El primer ministro de Taiwán, Cho Jung Tai, se desplazó de forma inesperada este sábado a Tokio, protagonizando la primera visita de un jefe de Gobierno taiwanés a Japón desde la ruptura de las relaciones diplomáticas entre ambos en 1972. Este movimiento se interpreta como un gesto que previsiblemente agravará aún más las ya tensas relaciones entre Japón y China.
Durante su estancia en la capital nipona, Cho acudió al partido del Clásico Mundial de Béisbol que enfrentó a Taiwán y República Checa, acompañado por varios representantes taiwaneses. “El único acto que tuve fue animar al equipo de Taiwán junto a nuestros compatriotas”, sin “ningún otro objetivo”, ha señalado, según recogen medios de comunicación taiwaneses.
Ya el domingo, a su regreso a la isla, el primer ministro explicó que costeó el desplazamiento con fondos propios. Sin embargo, el carácter privado del viaje no ha impedido que se interprete como un movimiento simbólico dentro de la denominada en la prensa local como diplomacia del béisbol.
La visita de Cho tiene lugar en un contexto especialmente sensible para los vínculos entre Tokio y Pekín. La primera ministra japonesa, la ultraconservadora Sanae Takaichi, declaró en noviembre que las Fuerzas Armadas de Japón podrían intervenir si se produjera una invasión china de Taiwán. Como respuesta, Pekín ha emitido advertencias de viaje y ha impuesto trabas al comercio bilateral.

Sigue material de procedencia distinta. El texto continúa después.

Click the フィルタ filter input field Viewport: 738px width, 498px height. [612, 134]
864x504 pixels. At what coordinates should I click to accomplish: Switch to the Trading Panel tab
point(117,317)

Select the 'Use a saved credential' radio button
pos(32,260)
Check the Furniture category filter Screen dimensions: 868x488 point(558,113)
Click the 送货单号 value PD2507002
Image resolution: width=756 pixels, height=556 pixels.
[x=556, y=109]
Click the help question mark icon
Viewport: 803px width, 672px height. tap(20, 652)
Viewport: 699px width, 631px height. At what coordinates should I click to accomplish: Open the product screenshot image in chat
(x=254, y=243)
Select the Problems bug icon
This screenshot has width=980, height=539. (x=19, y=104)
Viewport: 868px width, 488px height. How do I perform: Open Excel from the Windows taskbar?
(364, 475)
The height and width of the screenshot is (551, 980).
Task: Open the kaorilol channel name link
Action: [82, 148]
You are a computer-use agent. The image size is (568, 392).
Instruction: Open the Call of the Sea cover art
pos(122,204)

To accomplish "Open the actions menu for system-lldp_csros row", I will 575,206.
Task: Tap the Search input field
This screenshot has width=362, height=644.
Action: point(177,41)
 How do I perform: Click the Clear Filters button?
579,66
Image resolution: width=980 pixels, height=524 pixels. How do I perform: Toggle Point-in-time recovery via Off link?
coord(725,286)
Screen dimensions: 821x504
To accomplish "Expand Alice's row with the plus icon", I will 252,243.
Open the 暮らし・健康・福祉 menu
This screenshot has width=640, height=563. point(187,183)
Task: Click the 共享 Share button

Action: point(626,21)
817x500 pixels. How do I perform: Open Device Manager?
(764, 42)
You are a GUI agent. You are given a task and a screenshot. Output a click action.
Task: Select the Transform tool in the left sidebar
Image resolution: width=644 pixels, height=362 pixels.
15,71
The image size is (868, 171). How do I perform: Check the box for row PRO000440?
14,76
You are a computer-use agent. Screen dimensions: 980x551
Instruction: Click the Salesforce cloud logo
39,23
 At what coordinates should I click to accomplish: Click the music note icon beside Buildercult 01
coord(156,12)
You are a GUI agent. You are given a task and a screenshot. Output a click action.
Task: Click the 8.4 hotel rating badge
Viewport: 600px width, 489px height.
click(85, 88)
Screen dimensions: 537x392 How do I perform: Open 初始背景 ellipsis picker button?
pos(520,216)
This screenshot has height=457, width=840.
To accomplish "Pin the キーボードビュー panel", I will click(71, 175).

CHINA DEFIENDE LA “COMPLETA REUNIFICACIÓN”
El ministro de Asuntos Exteriores de China, Wang Yi, reiteró este domingo que las autoridades del país no permitirán a “ningún individuo ni fuerza” separar a Taiwán de China y defendió la “completa reunificación” como única salida al contencioso.
“Taiwán ha sido parte integral de China desde la antigüedad y nunca fue, no es y nunca será un país”, afirmó Yi en un discurso recogido por la agencia oficial Xinhua durante el Congreso Nacional del Pueblo chino, una de las citas clave del calendario político del gigante asiático.
En su intervención, Wang Yi señaló directamente al Partido Progresista Democrático (PPD) taiwanés, que encabeza el Ejecutivo de la isla, al que responsabilizó de obstaculizar “la paz y la estabilidad” por insistir en su “agenda separatista”.
El jefe de la diplomacia china sostuvo que la mayor parte de la comunidad internacional respalda de forma “abrumadora” el principio de “una sola China”, aunque reclamó una postura más firme del resto de países contra la “independencia de Taiwán” con el objetivo de reforzar la seguridad y la paz regional.
Tras la Revolución Comunista China culminada en 1949, Taiwán se convirtió en el último bastión que el Ejército Popular de Liberación de Mao Zedong no logró conquistar. Por ello, la isla mantiene formalmente la denominación de República de China, en contraposición a la República Popular China con capital en Pekín.
El Gobierno chino sostiene que Taiwán forma parte de su territorio y se encuentra bajo su soberanía, y no descarta recurrir a la fuerza para imponer su control. La isla, por su lado, cuenta con el respaldo de Estados Unidos y de sus socios. Los contactos entre ambos lados se retomaron únicamente a nivel empresarial e informal durante la década de 1980.